Table 4.3 – TCAM Test Summary

#### 4.5 Algorithm Validation

The algorithms proposed for the MMR and MAE are functional test algorithms and not defectoriented. The reasoning behind this is twofold: First, MMRs lack the same level of research and patent publication that TCAM arrays have achieved. This makes choosing a circuit on which to perform a defect analysis difficult, and the resulting algorithm may not be very portable to future designs. Furthermore, the MMR and MAE are not designed to be directly accessible and are only accessible either through regular functionality or through special DfT circuits. As a result, during testing a serial interface is used to load test vectors into an *n*-input device. Thus, every test vector requires *n* shifts to load the vector and to read the test vector's output. This can become excessively time consuming unless the number of vectors is minimized. To limit the time and complexity of the MMR and MAE testing, simple functional tests designed to verify the correct output of a set of basic test vectors are used. Thus, there is a trade-off between fault coverage and test time.

The algorithms proposed for the TCAM array are defect-oriented, and the bandwidth into the array is not limited by a serial interface as is the case for the MMR and MAE. A MATLAB model was created consisting of scripts and functions that simulate the higher-level functionality of the TCAM array. All BLs and SLs are represented as arrays of ones and zeros. Addresses are realized as array indices. This higher level model allows fast debugging and evaluation of possible TCAM array test algorithms.

For example, the search function in MATLAB sets a variable "ML" = 1 to represent precharging of an ML. It then compares the SLs to the BLs bit by bit at an address and sets "ML" = 0 if a mismatch occurs. All addresses are searched sequentially and each matched address is returned. Thus, though the MATLAB search function is not a true representation of the TCAM hardware, the TCAM's functionality is mimicked in a thorough manner to allow quick algorithmic validation. Algorithms were validated in MATLAB using a 20-bit word and a 5-bit address. Once debugged, the algorithm was verified using 144-bit words and 16-bit addresses.

The functions necessary for the TCAM array test algorithms in this thesis are *Write*, *Search*, and *Find*. The function *Write*(*word*, *addr*) stores *word* at address *addr*. This represents the write functionality of a TCAM. In the algorithm, it is assumed that *Search*(*word*) returns an array of addresses that contain *word*. This represents the search functionality of a TCAM. The basic premise of simulating the search functionality is that the ML of a given word will discharge if (SL2 AND BL1) OR (SL1 AND BL2) is true.
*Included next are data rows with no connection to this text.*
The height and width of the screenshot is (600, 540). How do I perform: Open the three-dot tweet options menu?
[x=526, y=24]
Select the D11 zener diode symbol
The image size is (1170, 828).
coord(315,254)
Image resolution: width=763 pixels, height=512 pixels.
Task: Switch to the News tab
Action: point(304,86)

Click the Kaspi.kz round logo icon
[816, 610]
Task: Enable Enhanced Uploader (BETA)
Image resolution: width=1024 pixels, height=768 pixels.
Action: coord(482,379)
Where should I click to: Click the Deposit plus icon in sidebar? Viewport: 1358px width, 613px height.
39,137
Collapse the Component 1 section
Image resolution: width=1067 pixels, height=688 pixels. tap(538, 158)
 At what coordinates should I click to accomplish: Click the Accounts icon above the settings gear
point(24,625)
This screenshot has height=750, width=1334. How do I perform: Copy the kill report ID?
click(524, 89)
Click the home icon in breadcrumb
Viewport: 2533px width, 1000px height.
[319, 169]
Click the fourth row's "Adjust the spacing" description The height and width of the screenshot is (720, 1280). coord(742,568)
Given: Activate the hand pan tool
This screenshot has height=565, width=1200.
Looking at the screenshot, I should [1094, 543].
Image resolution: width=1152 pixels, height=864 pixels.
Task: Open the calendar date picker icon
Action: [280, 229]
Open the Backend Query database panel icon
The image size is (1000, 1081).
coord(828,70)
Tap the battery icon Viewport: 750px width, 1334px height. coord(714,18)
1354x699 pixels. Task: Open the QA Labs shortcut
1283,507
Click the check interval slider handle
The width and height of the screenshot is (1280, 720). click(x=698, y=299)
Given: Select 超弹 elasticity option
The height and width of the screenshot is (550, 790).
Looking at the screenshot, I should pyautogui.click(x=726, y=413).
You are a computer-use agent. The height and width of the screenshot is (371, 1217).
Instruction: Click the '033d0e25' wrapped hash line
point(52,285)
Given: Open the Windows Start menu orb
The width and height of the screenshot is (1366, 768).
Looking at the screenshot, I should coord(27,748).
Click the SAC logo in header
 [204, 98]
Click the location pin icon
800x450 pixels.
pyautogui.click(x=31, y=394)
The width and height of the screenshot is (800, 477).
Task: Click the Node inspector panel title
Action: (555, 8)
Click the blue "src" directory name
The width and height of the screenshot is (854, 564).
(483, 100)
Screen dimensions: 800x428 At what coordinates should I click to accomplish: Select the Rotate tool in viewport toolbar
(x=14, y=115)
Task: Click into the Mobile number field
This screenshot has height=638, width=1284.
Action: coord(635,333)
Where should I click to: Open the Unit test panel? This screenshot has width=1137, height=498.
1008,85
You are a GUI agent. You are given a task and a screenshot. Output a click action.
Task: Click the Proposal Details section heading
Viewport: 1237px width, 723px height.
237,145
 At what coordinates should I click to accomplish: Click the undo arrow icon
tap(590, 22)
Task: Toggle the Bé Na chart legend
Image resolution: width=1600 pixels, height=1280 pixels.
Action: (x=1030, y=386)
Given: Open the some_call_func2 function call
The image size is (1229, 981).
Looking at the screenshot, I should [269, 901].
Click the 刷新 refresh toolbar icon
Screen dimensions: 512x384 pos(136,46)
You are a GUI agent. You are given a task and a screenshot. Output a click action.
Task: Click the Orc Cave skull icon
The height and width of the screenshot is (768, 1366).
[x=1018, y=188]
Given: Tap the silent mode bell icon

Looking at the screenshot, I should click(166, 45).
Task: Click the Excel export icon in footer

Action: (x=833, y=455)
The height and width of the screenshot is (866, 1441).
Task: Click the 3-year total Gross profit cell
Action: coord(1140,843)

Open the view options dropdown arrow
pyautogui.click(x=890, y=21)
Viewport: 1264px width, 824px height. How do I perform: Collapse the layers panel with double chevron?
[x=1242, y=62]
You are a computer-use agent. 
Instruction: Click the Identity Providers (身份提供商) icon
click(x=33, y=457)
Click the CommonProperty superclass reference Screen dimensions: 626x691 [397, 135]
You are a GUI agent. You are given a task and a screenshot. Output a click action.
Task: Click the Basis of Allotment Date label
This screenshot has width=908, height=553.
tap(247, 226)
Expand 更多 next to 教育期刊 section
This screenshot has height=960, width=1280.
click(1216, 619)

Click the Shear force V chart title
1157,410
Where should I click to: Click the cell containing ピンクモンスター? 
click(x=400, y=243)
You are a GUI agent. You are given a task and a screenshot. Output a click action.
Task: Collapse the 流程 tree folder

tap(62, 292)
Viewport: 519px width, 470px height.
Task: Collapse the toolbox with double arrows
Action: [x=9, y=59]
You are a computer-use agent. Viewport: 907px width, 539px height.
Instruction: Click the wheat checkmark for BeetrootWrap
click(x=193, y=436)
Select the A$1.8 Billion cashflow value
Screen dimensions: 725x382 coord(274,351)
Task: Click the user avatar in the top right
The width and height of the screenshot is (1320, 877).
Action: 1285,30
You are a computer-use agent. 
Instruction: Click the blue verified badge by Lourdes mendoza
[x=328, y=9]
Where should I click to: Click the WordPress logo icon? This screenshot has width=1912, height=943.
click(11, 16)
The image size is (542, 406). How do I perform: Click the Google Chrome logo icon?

This cannot be abbreviated as an XOR statement since SL1 and SL2 are not necessarily complementary as was shown in Table 2.1. Similarly, BL1 and BL2 are also not necessarily complementary.

Finally, the *Find*(*condition*) function parallels that of the MATLAB "find" function which returns the indices of an array for which the condition is true. For example, find ([3 1 2 4 5 2] == 2) returns [3 6], and find ([4] == 2) returns []. The use of this function dictates that the tester used to test the dies must make decisions during the execution of the test algorithm, either at run time or it must generate a second follow-up round of testing based on the results of the first round. The *Write* and *Search* functions are implemented in hardware on the TCAM.

## 4.6 Algorithm Benefits and Weaknesses

There are three main algorithms presented in this thesis. They are designed to test the MAE, the MMR, and the TCAM array. These algorithms were developed assuming that specific test structures (scan chains and multiplexers) are included on the chip. The benefits of the MAE test algorithm are that it exhaustively tests the MAE's ability to encode every address, and that it only takes *n* shifts to accomplish. The MMR test algorithm utilizes the tree configuration of the MMR to individually test each node of the tree (small 16- or 32-bit MMRs) before connecting them as a whole. This enables early detection of faulty MMR blocks and simplifies fault identification. The MMR can then be tested as a whole using test patterns that are designed to stimulate the connections between the nodes of the tree. The MMR node test is limited because it has to shift the outputs out of a scan chain (SC-b) after each pattern is inputted. However, its test complexity is still of the order *n*. The MMR full tree test uses the MAE to encode the result as an address for quick reading, and testing takes n + 1 shifts to accomplish. The TCAM array is tested for intra-cell transistor level faults, which is of the order *n*.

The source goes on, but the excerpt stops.